Twitter has been trying for years to establish safeguards to contain hate speech, by hiding content or moderating it. Even, supreme weapon, by deleting accounts, as he had done in a spectacular way for that of former American president Donald Trump, in January 2021, after the assault on Capitol Hill against a backdrop of unfounded accusations of electoral fraud.

“It’s much easier to criticize the platform from the outside saying it doesn’t support free speech than to make it work and implement a content moderation policy,” warns the co -director of the Center for the Study of Social Media and Politics at New York University, Joshua Tucker.

“By ‘freedom of expression’, I simply mean what respects the law.
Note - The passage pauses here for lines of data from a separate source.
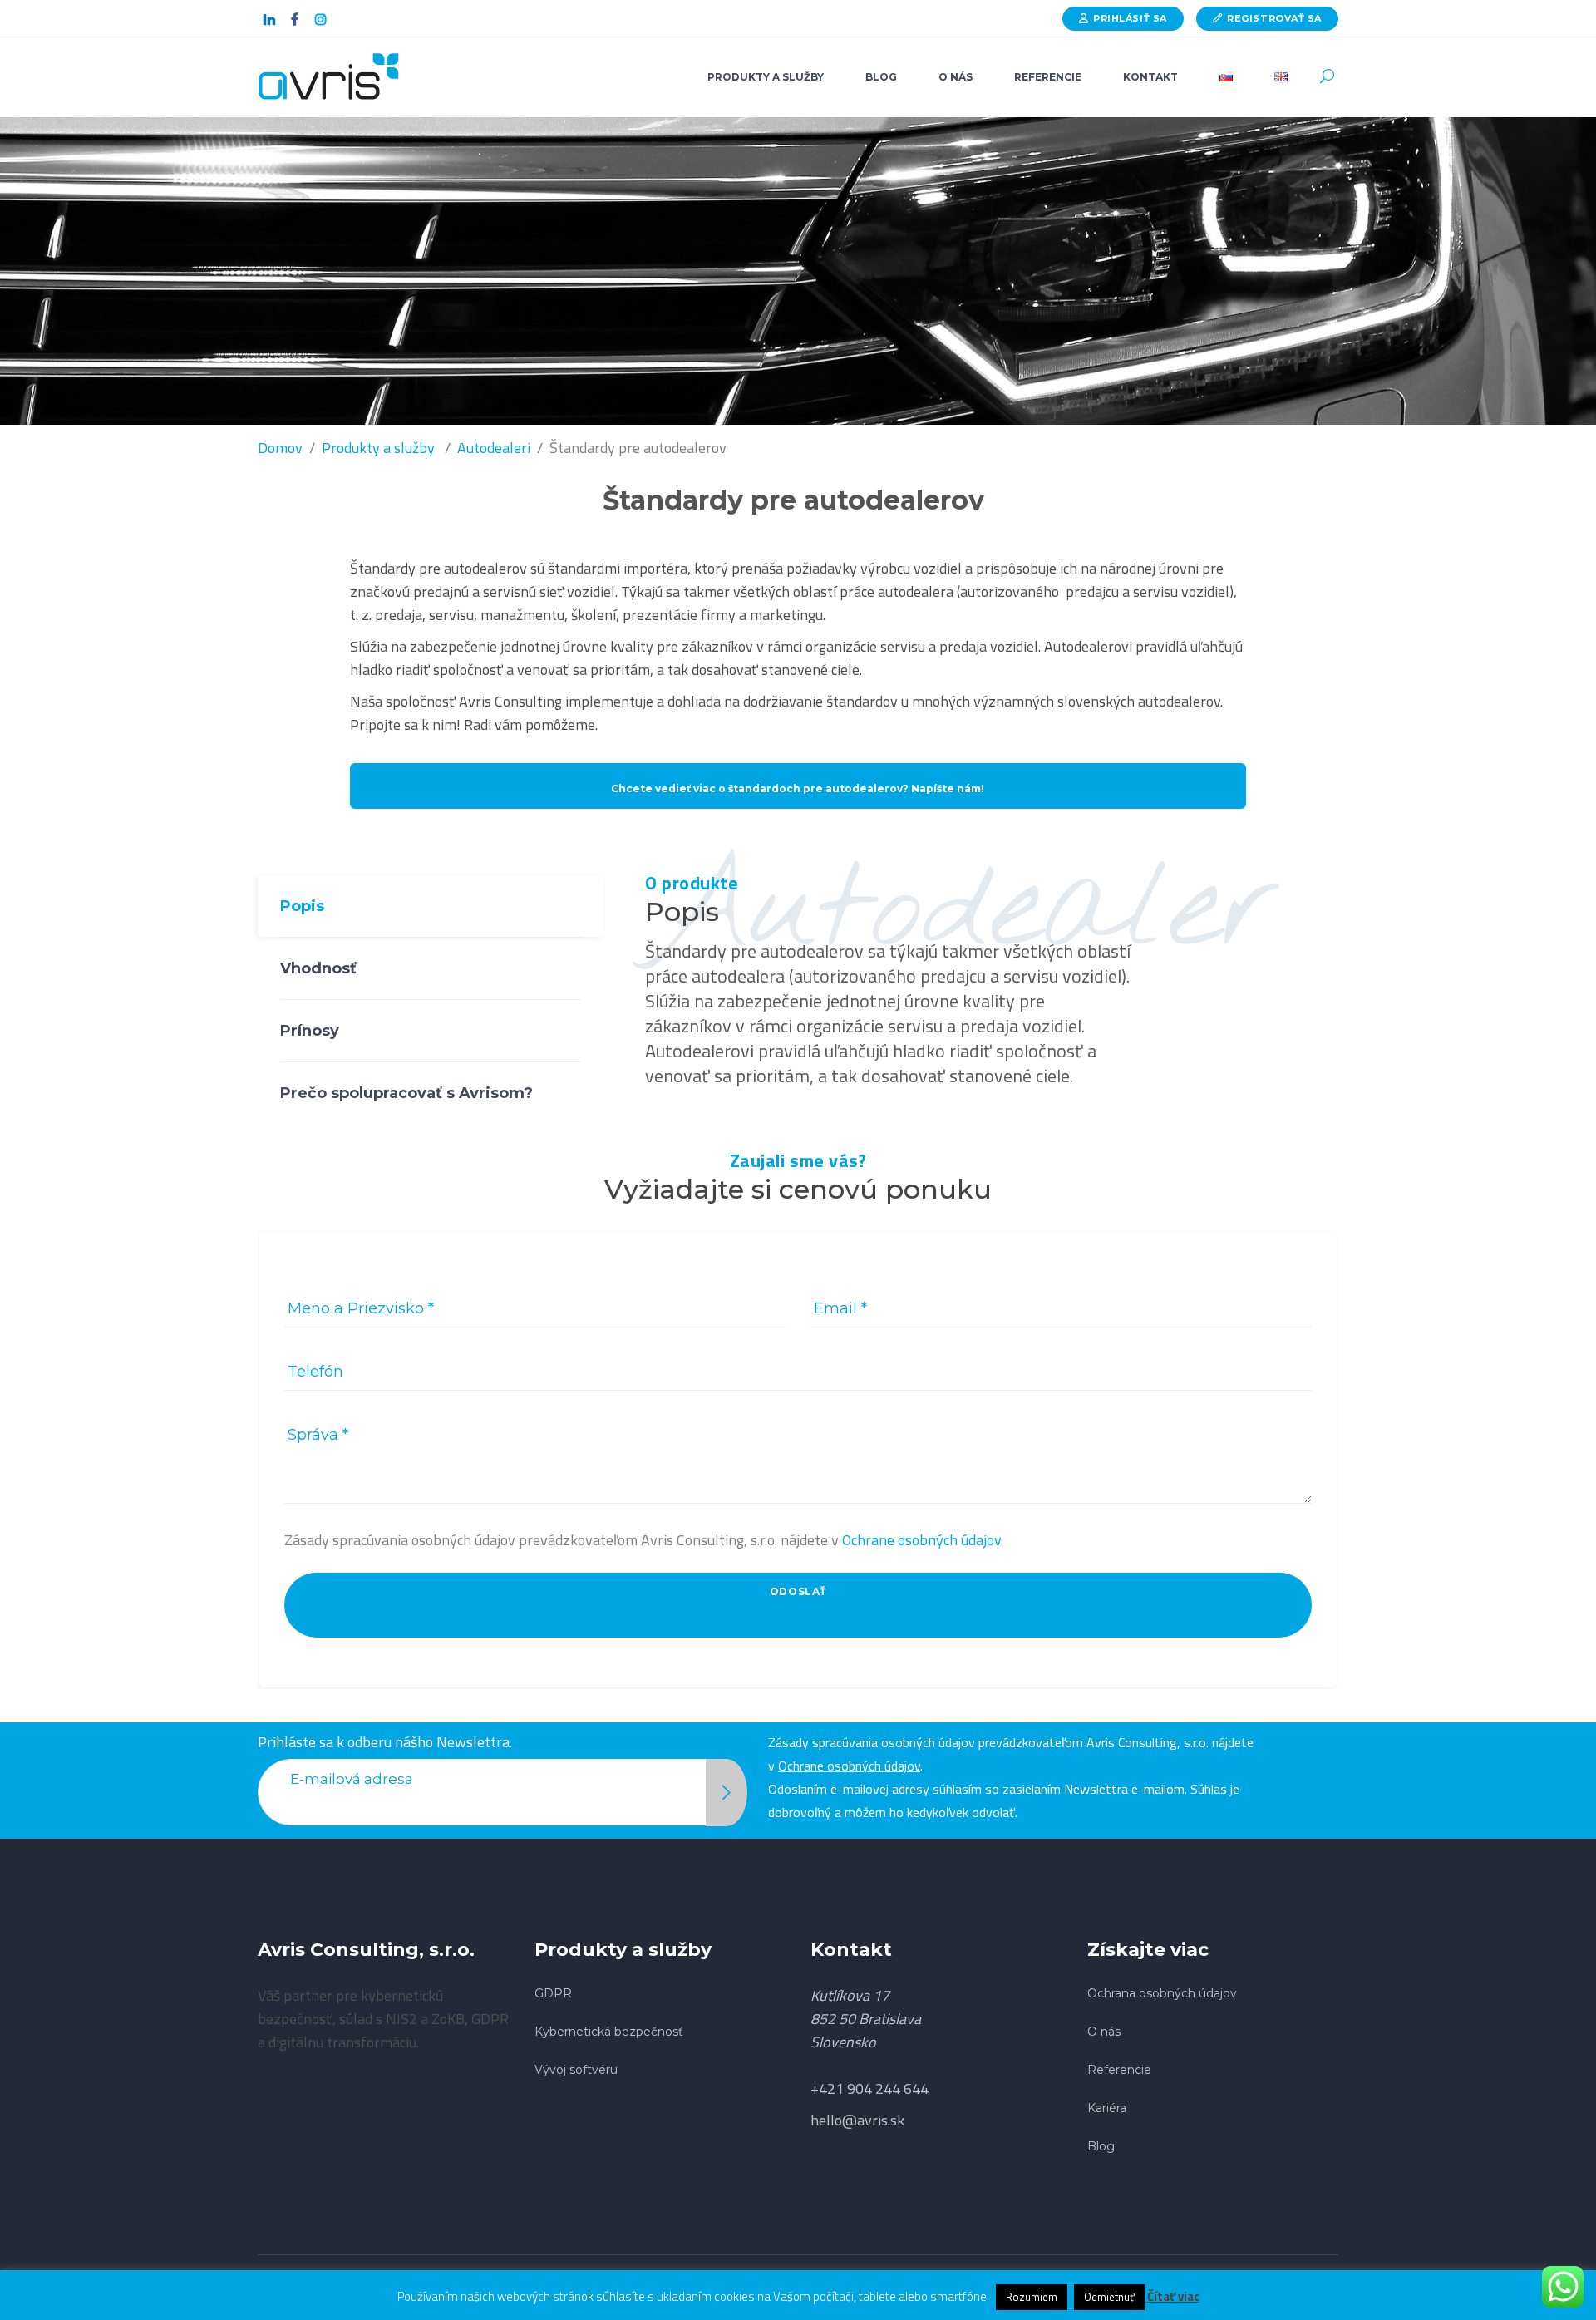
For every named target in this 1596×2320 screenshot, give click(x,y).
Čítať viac (1173, 2296)
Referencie (1119, 2069)
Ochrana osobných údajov (1162, 1993)
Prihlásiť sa (1130, 18)
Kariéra (1106, 2108)
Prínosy (309, 1031)
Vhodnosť (318, 968)
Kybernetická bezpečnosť (608, 2031)
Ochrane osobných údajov (922, 1540)
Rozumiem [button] (1031, 2296)
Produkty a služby (378, 447)
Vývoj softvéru (576, 2069)
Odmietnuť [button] (1109, 2296)
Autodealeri (493, 447)
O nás (1104, 2031)
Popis (302, 906)
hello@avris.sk (857, 2120)
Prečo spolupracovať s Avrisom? (406, 1093)
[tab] (430, 906)
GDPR (553, 1993)
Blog (1101, 2146)
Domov (280, 447)
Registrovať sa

The censorship to which I am opposed is that which goes far beyond (the framework of) the law”, then clarified Elon Musk, still on Twitter.


According to Joshua Tucker, the founder of Tesla could send a message by reopening Twitter to “conservative politicians”, first and foremost Donald Trump, who declined in advance. “But there is a real difference between this type of grand gesture and the day-to-day management of the platform, where the moderation mechanisms are there to fight against violent comments, or comments that threaten violence,” adds the researcher to AFP. .

“What types of content will he backtrack on? he asks again. On Tuesday, the European Commissioner for the Internal Market, Thierry Breton, warned that Twitter “will have to adapt completely to European rules”, in particular the new regulation on digital services, the Digital Services Act (DSA), supposed to force large platforms to better fight against illegal content.

Greater openness would surely appeal to those who find the blue bird now more like a cage for non-politically correct speech.

Need renewal?

But “if it becomes a space for hateful content and chases away journalists, then Twitter loses its value,” said Karen North, professor of communications at the Annenberg School at the University of South Carolina.

“A good way to kill Twitter: remove it from the Stock Exchange and inconsequently reduce content moderation”, even adds on the platform Paul Barrett, deputy director of the Stern Center for Business and Human Rights at the University of New York.

According to him, the result “would be a tsunami of spam, porn, hate speech, QAnon, bullshit about ‘stolen elections’, etc. Goodbye ordinary users, goodbye advertisers,” he said.